The 27th Infantry Regiment lost 53 men killed, 221 wounded, and 49 missing, a total of 323 battle casualties during the battles along the Hwanggan road. However, it was able to delay the North Korean division for five days in this effort. The KPA 2nd Division suffered heavily during this time to US artillery and armor, some estimates placing its losses above 3,000 men in the battles along the road. The US 1st Cavalry Division initially took the 27th Infantry's place on the line, but retreated without engaging the KPA 2nd Division after movement by the KPA 3rd Division threatened to take Kumch'on and block the 1st Cavalry's route of supply. The division was driven to the Naktong River by July 31, having taken 916 casualties at Hwanggan and Sangju in its first ten days on the line. Tactically, the North Koreans had been successful in pushing the US forces south and capturing the ground, but the American units had bought strategically valuable time to set up the Pusan Perimeter.

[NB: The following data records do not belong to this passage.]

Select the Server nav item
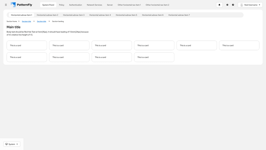 [110, 5]
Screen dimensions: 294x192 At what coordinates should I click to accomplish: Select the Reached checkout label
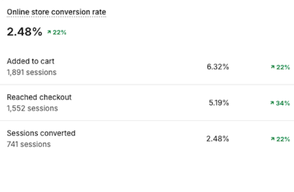(x=39, y=97)
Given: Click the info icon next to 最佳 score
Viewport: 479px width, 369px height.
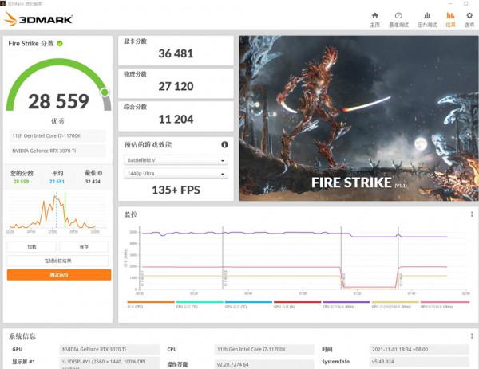Looking at the screenshot, I should [101, 173].
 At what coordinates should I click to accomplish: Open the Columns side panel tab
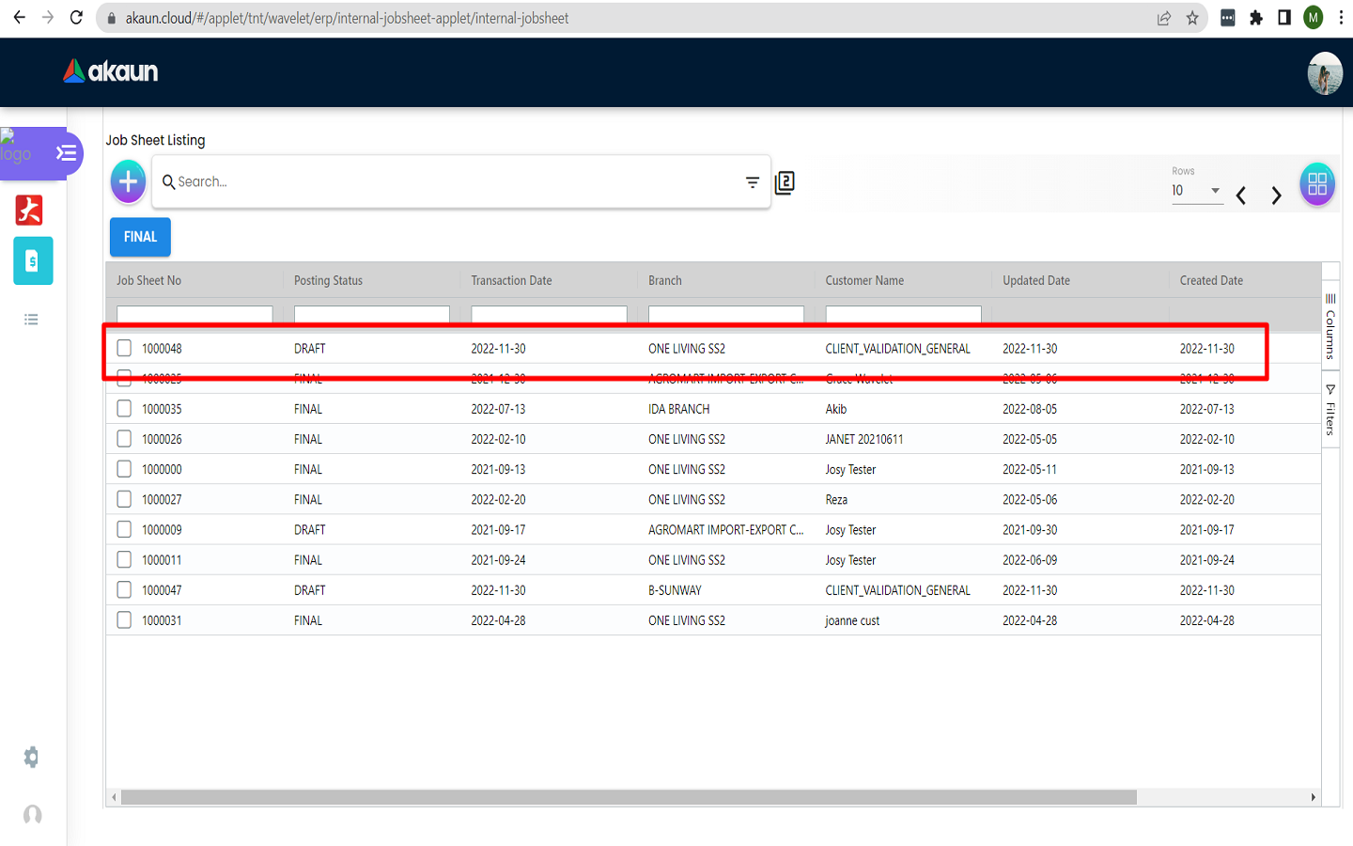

The battle set the standard for the 27th Infantry, which performed unusually well in the fight. In contrast, other units of both the 25th Infantry and 1st Cavalry Divisions in their first engagements at Yongdong and Sangju performed very poorly, prompting Walker to order the US forces to stop retreating, and "stand or die." The US 27th Infantry was used as an emergency reserve during the Battle of Pusan Perimeter, where it particularly distinguished itself at the Battle of the Bowling Alley. The regiment's quality performance in the Hwanggan fight was crucial in the decision to make it a "fire brigade."